* _What to work on_: Below are lines of data; restate word for word those running from the line containing "You are a computer-use agent. 1511x849" to the line containing "Given: Select the Python radio bullet", inclusive, and no others.
── Data records
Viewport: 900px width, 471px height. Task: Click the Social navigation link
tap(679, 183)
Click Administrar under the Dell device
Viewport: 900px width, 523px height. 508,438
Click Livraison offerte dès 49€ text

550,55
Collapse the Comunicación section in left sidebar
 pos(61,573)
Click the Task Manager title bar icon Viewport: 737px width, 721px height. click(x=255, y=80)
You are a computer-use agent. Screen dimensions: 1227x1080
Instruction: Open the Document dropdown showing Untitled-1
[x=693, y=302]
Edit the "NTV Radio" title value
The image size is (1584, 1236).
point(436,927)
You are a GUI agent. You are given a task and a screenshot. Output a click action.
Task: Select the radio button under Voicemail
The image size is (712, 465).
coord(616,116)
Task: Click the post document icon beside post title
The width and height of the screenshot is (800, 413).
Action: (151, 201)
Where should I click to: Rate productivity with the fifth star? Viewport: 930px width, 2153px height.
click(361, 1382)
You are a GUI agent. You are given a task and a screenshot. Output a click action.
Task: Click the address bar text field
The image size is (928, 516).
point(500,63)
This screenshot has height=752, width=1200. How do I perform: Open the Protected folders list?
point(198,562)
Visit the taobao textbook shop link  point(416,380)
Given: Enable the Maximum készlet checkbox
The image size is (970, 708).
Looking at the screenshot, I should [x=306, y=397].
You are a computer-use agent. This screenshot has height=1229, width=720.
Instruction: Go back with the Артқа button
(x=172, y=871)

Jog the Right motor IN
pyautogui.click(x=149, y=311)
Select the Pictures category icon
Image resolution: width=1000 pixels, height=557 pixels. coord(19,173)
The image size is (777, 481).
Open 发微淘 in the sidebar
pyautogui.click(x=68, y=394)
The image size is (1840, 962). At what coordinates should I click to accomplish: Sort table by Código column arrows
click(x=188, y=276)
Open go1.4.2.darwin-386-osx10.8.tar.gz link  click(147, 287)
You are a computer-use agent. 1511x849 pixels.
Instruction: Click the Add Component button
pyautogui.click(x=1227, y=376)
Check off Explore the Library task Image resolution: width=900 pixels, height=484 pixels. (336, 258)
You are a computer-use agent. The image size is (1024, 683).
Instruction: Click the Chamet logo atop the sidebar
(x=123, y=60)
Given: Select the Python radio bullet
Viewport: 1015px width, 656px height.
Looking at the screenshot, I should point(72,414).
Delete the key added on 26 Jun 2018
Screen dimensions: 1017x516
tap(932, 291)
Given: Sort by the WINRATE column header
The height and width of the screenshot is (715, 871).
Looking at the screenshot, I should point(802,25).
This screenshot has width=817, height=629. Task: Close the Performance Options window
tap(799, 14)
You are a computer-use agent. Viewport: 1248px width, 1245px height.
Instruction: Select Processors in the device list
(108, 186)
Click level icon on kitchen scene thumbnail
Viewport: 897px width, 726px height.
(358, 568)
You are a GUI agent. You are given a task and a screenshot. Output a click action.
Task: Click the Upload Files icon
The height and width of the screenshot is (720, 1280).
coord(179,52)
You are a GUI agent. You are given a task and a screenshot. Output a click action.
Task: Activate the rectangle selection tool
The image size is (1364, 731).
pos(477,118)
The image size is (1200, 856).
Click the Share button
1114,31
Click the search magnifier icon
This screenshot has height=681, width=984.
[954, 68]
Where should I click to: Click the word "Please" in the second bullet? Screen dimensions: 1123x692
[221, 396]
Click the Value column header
────
* _The completed task_:
You are a computer-use agent. 1511x849 pixels.
Instruction: Click the Add Component button
pyautogui.click(x=1227, y=376)
Check off Explore the Library task Image resolution: width=900 pixels, height=484 pixels. (336, 258)
You are a computer-use agent. The image size is (1024, 683).
Instruction: Click the Chamet logo atop the sidebar
(x=123, y=60)
Given: Select the Python radio bullet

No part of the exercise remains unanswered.